**Questions on the material**
1. In the passage on nineteenth-century Ethiopian history, explain in one to three sentences why the British launched the 1868 Expedition to Abyssinia.
2. According to the passage on nineteenth-century Ethiopian history, who led the forces of Yohannes IV in the Ethiopian-Egyptian War?
3. Proceed with the passage on nineteenth-century Ethiopian history, starting after its final sentence.

Menelik II at the Battle of Adwa

In 1868, following the imprisonment of several missionaries and representatives of the British government, the British engaged in the punitive Expedition to Abyssinia against Emperor Tewodros. With the backing of most nobles in Ethiopia, the campaign was a success for Britain, and the Ethiopian Emperor committed suicide rather than surrender. Beginning in the 1860s, under Menelik II, the empire's forces set off from the central province of Shewa to incorporate through conquest inhabited lands to the west, east and south of its realm. The territories that were annexed included those of the western Oromo (non-Shoan Oromo), Sidama, Gurage, Wolayta, and Dizi. Among the imperial troops was Ras Gobena's Shewan Oromo militia. Many of the lands that they annexed had never been under the empire's rule, with the newly incorporated territories resulting in the modern borders of Ethiopia.

From 1874 to 1876, the Empire re-expanded into Eritrea, under Yohannes IV King of Tembien, whose forces led by Ras Alula won the Ethiopian-Egyptian War, decisively beating the Egyptian forces at the Battle of Gundet in Hamasien. In 1887 Menelik, king of Shewa, invaded the Emirate of Harar after his victory at the Battle of Chelenqo. In 1889 Menelik's general Gobana Dacche also defeated the Hadiya leader Hassan Enjamo and annexed Hadiya territory.

The 1880s were marked by the Scramble for Africa. Italy, seeking a colonial presence in Africa, was awarded Eritrea by Britain, which led to the Italo-Ethiopian War of 1887–1889 and the scramble for Eritrea's coastal regions between King Yohannes IV of Tembien and Italy. After the death of Emperor Yohannes IV, Italy signed a treaty with Shewa (an autonomous kingdom within the empire), creating the protectorate of Abyssinia.

**Material provided**
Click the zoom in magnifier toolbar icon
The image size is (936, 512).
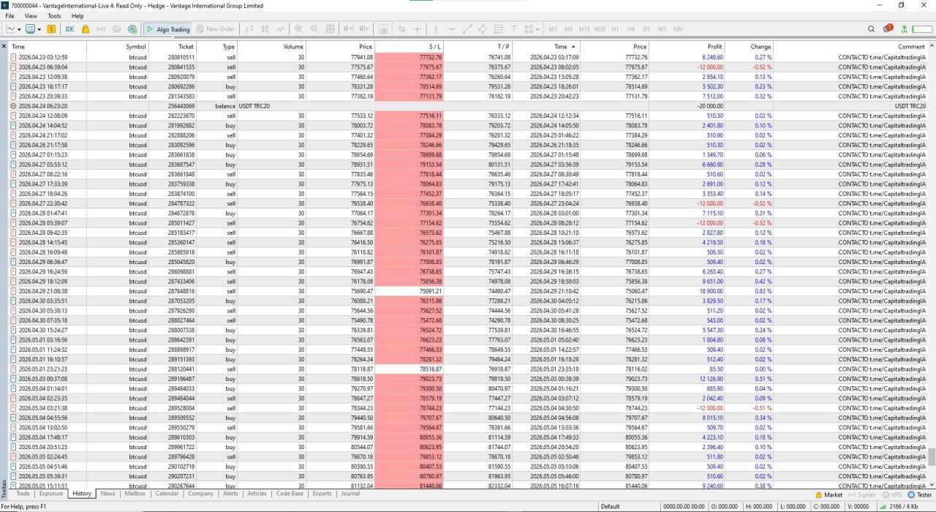pyautogui.click(x=298, y=29)
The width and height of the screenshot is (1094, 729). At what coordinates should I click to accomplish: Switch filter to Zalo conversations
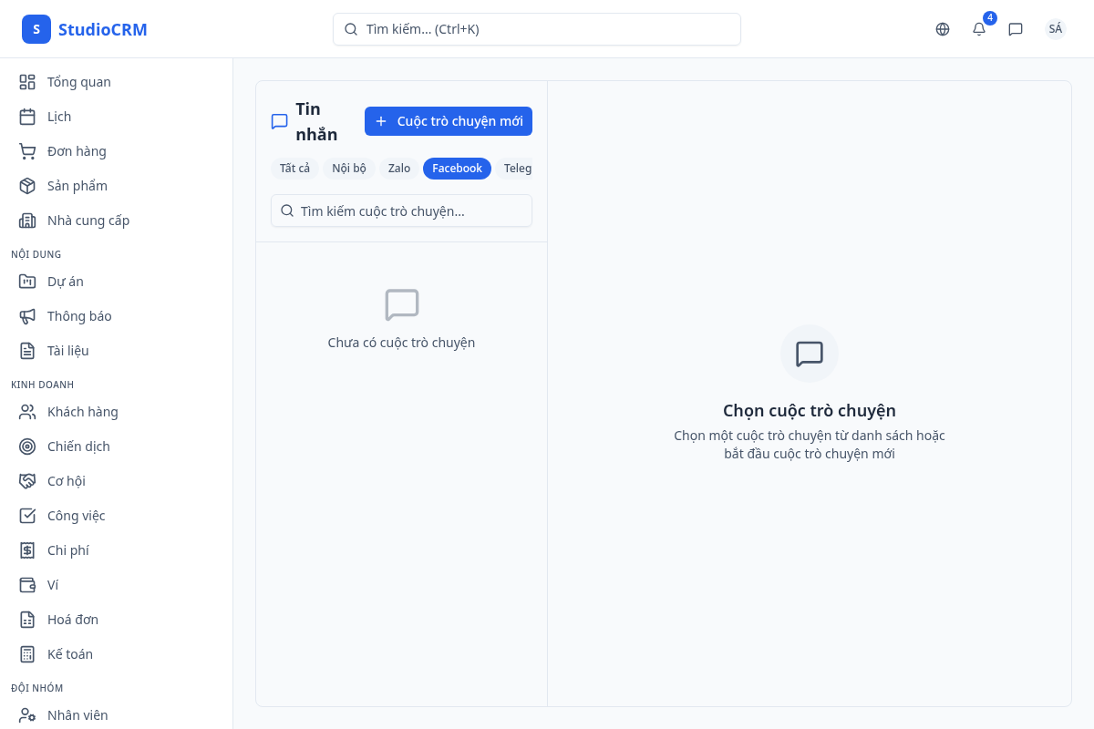point(397,168)
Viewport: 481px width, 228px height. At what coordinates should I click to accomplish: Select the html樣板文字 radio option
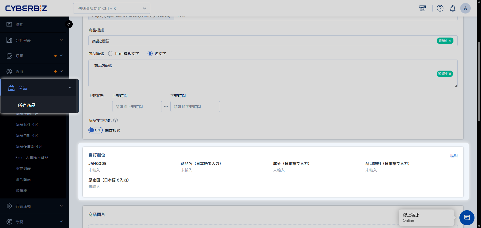[x=111, y=54]
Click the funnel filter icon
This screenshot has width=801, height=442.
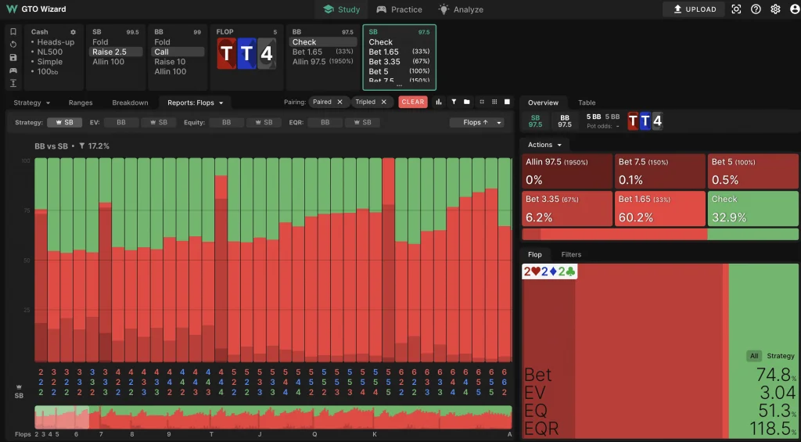click(453, 102)
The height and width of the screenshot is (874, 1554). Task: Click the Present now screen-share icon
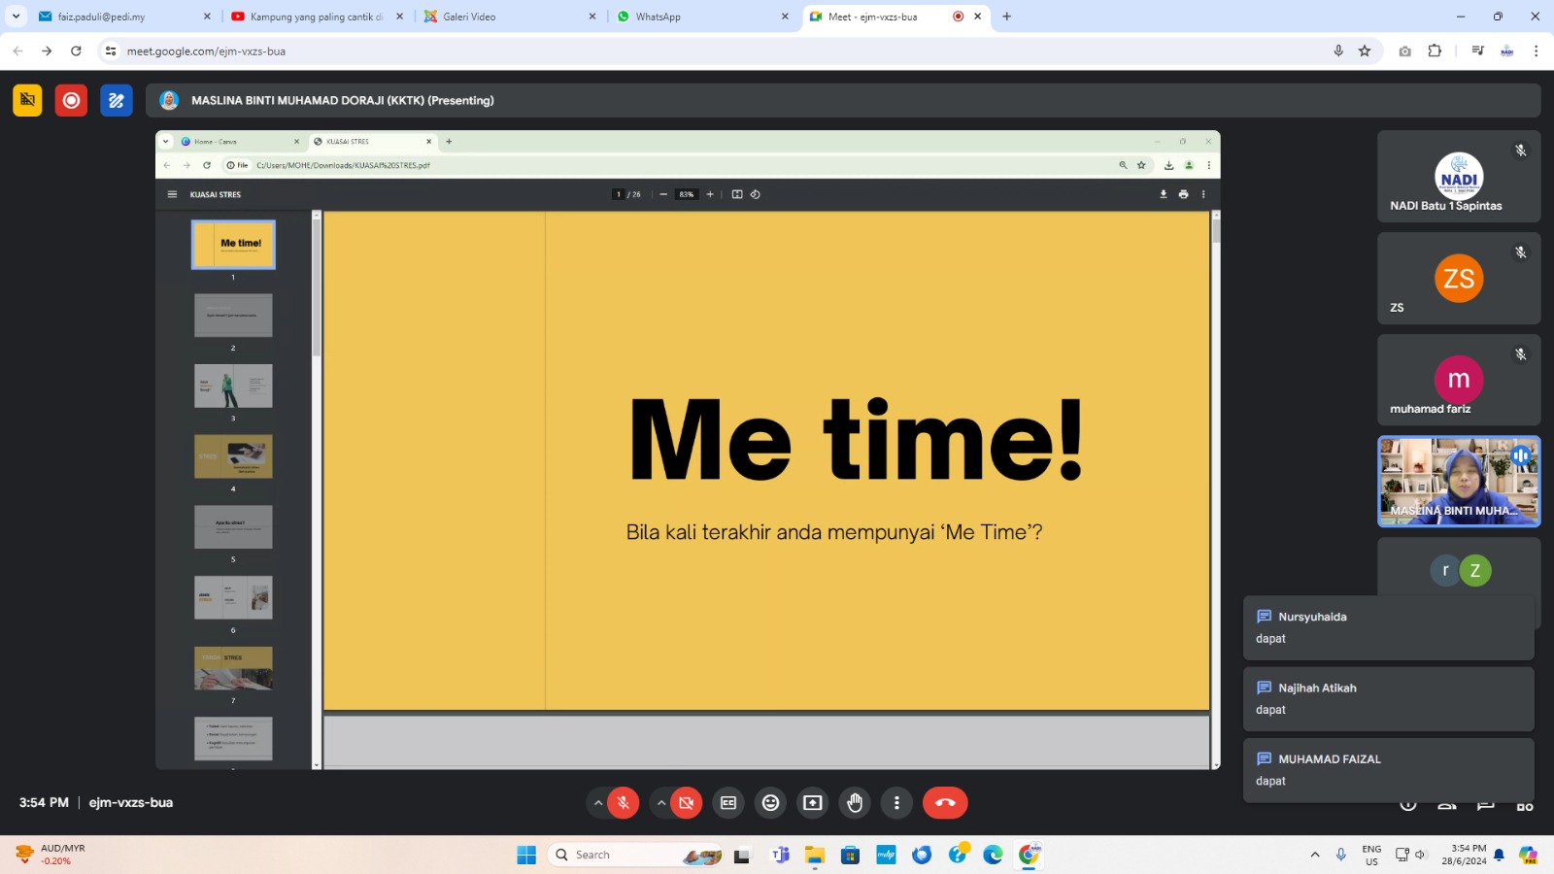click(812, 802)
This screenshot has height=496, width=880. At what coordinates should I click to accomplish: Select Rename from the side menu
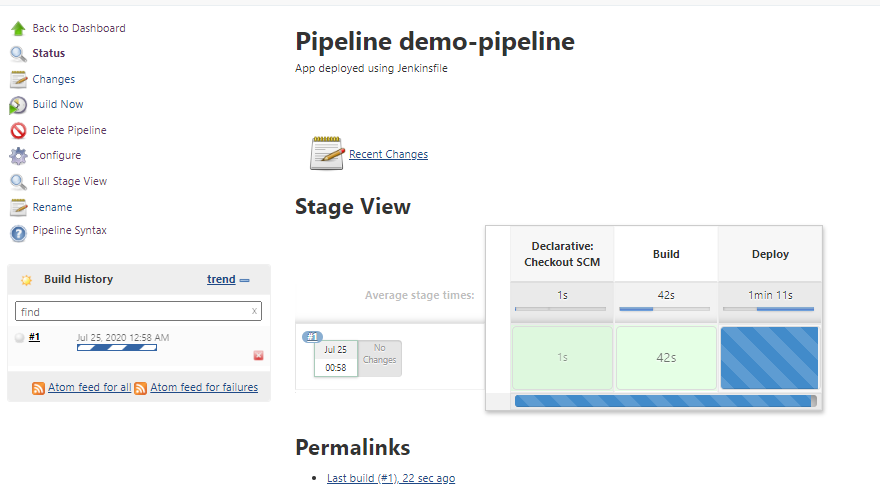(52, 208)
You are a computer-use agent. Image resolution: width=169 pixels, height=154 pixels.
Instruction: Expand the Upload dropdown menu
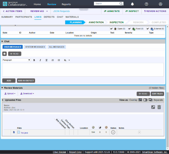point(10,93)
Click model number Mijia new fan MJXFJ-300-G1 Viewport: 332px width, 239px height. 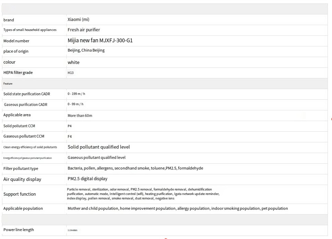pos(100,41)
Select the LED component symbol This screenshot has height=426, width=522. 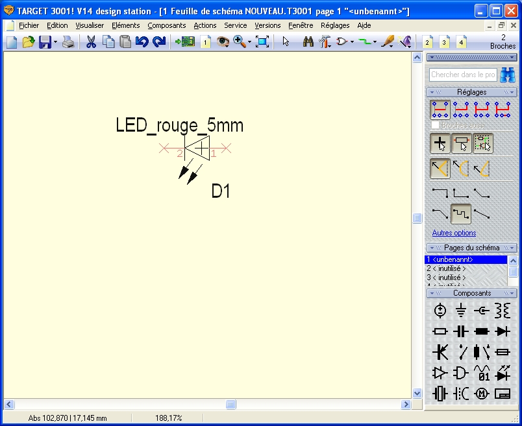tap(502, 373)
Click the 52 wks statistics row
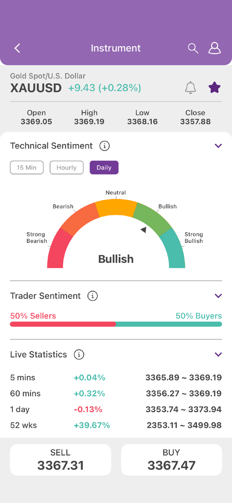232x503 pixels. pyautogui.click(x=116, y=425)
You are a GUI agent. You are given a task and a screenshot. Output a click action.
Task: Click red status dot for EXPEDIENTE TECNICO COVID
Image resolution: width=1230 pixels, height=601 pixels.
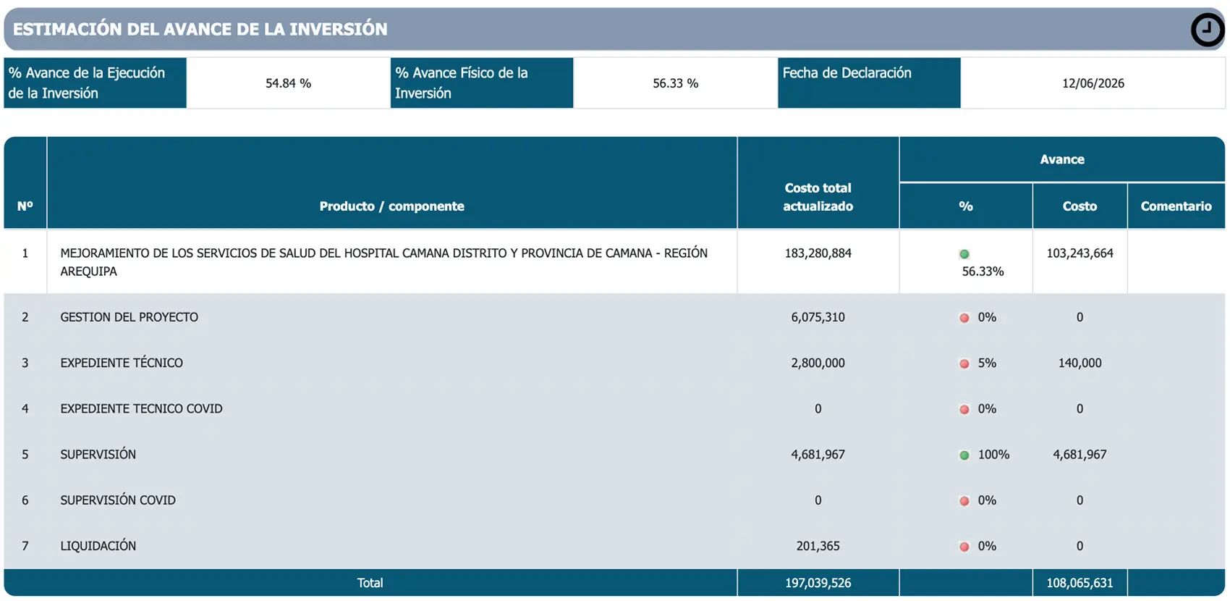coord(964,409)
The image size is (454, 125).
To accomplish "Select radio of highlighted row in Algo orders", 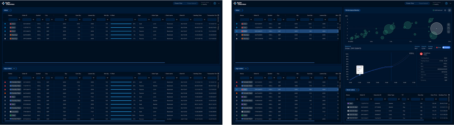I will [x=237, y=90].
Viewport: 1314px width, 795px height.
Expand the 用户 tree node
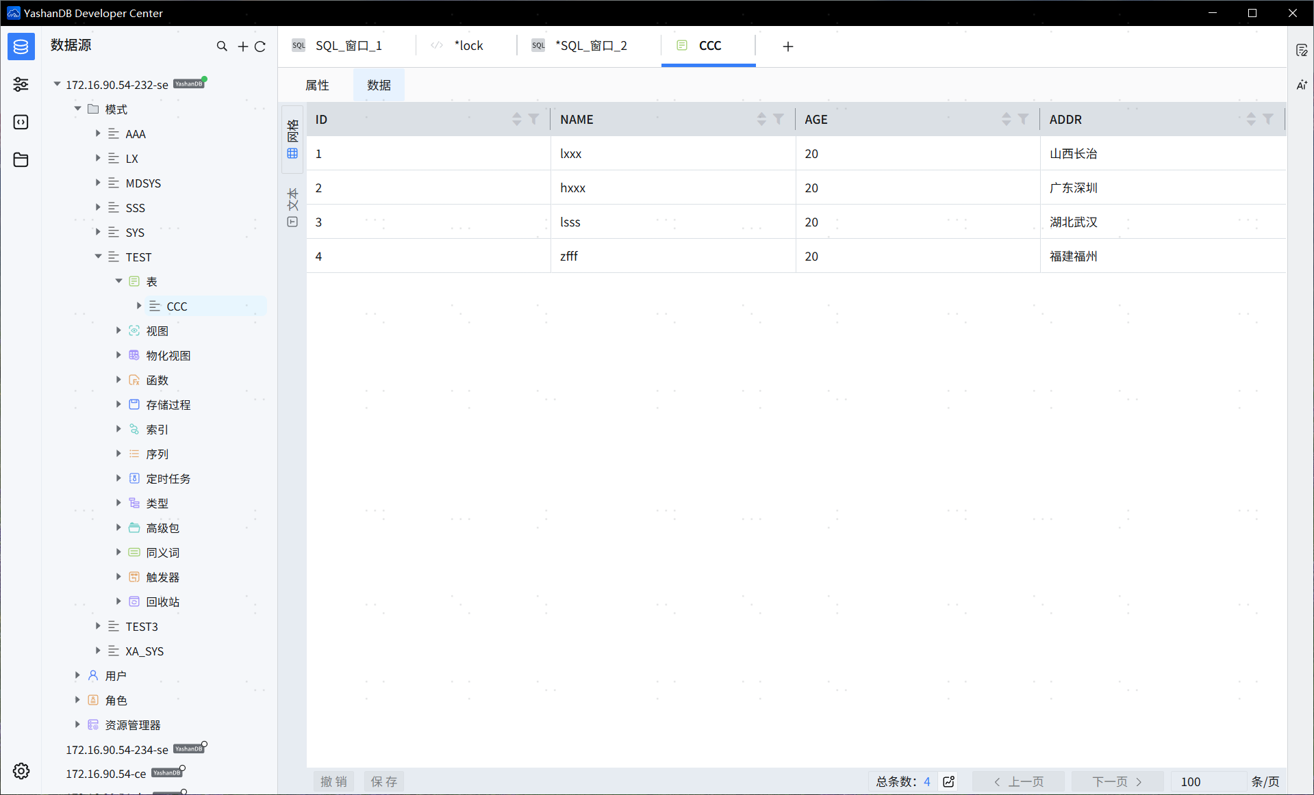(x=77, y=675)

**Response list**
1. The British launched the punitive expedition against Emperor Tewodros after several missionaries and representatives of the British government were imprisoned.

2. Ras Alula led them.

3.
Due to significant differences between the Italian and Amharic translations of the treaty, Italy believed they had subsumed Ethiopia as a protectorate, while Menelik II of Shewa repudiated the protectorate status in 1893. Insulted, Italy declared war on Ethiopia in 1895. The First Italo-Ethiopian War resulted in the 1896 Battle of Adwa, in which Italy was decisively defeated by the numerically superior Ethiopians. As a result, the Treaty of Addis Ababa was signed in October, which strictly delineated the borders of Eritrea and forced Italy to recognize the independence of Ethiopia. Delegations from the United Kingdom and France – European powers whose colonial possessions lay next to Ethiopia – soon arrived in the Ethiopian capital to negotiate their own treaties with this newly-proven power.

As Ethiopia entered the 20th century, the imperial nobility embraced isolationism and resisted any forms of modernization, during this time, European travelers identified Ethiopia as a backwards and socially conservative country that was hostile to foreigners. Among them was Herbert Vivian, who in 1899 described the empire as an untamed land that was home to wild animals such as lions, elephants and crocodiles, and roads that consist of little more than caravan tracks, with "regulations as vexatious as though Abyssinia was a civilized country". He describes the inhabitants as being hostile to foreign travelers, especially European missionaries who they view as the "abomination of abominations". Doctors are the only foreigners that are accepted.

During the reign of Empress Zewditu, a modernizing faction within the imperial elite under Ras Tafari began to challenge the reactionary faction. After the Gugsa Wale's rebellion, the reactionary faction was defeated and Haile Selassie was crowned as Emperor of Ethiopia on 2 November 1930. A year later, Selassie introduced Ethiopia's first written constitution on 16 July 1931, providing for a bicameral legislature. The constitution kept power in the hands of the nobility, but it did establish democratic standards among the nobility, envisaging a transition to democratic rule: it would prevail "until the people are in a position to elect themselves."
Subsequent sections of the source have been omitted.